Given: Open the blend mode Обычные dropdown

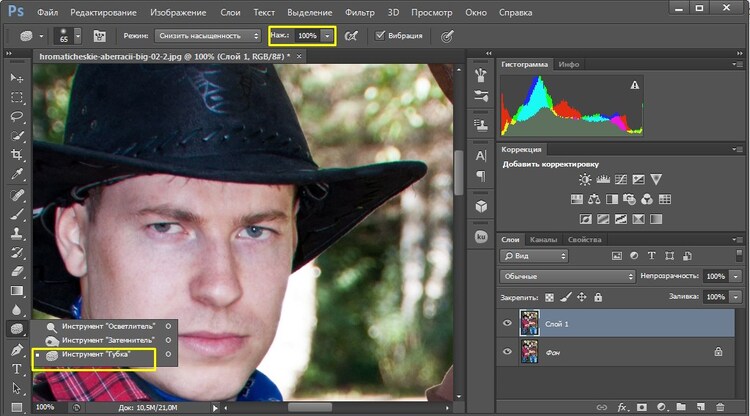Looking at the screenshot, I should pyautogui.click(x=566, y=276).
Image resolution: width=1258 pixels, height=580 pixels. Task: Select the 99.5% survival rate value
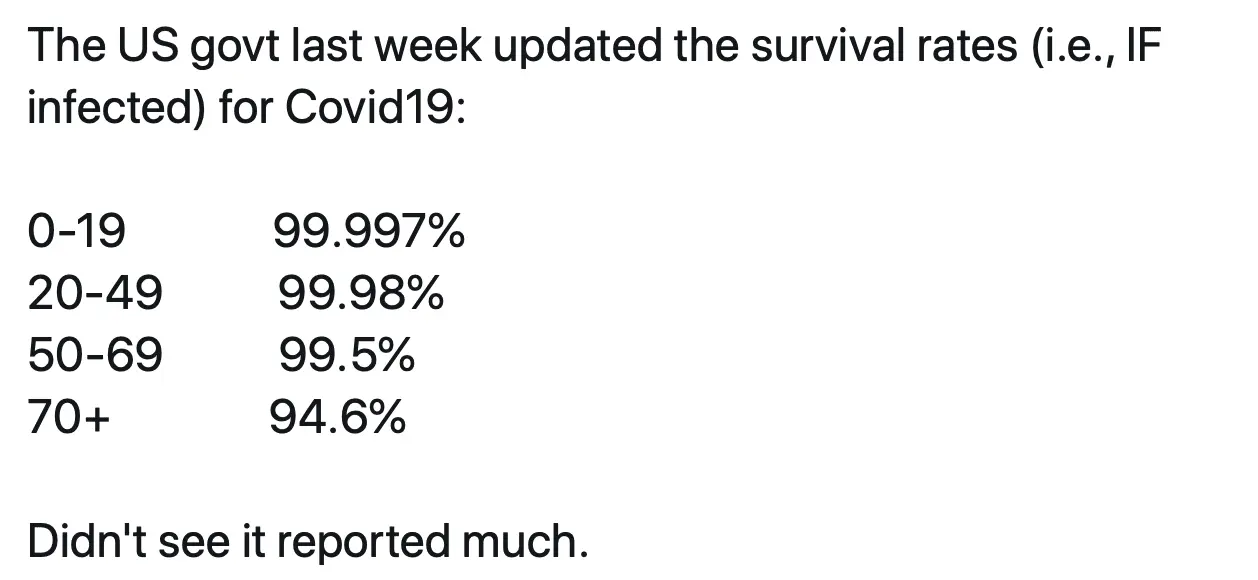pos(346,355)

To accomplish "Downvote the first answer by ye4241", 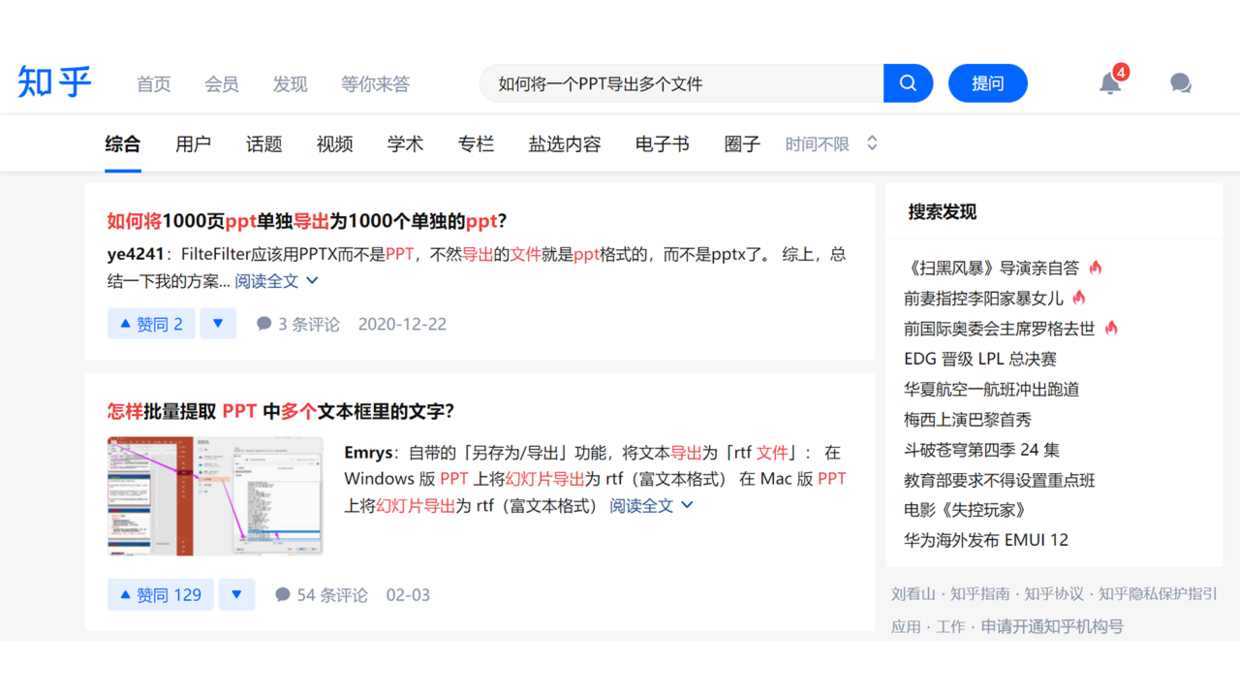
####
## [Exercise aim]
Extract every line of the material above verbatim, omitting the pictures.

## [Completed exercise]
Given: Open the blend mode Обычные dropdown

Looking at the screenshot, I should pyautogui.click(x=566, y=276).
Image resolution: width=1258 pixels, height=580 pixels. Task: Select the 99.5% survival rate value
pos(346,355)

To accomplish "Downvote the first answer by ye4241", 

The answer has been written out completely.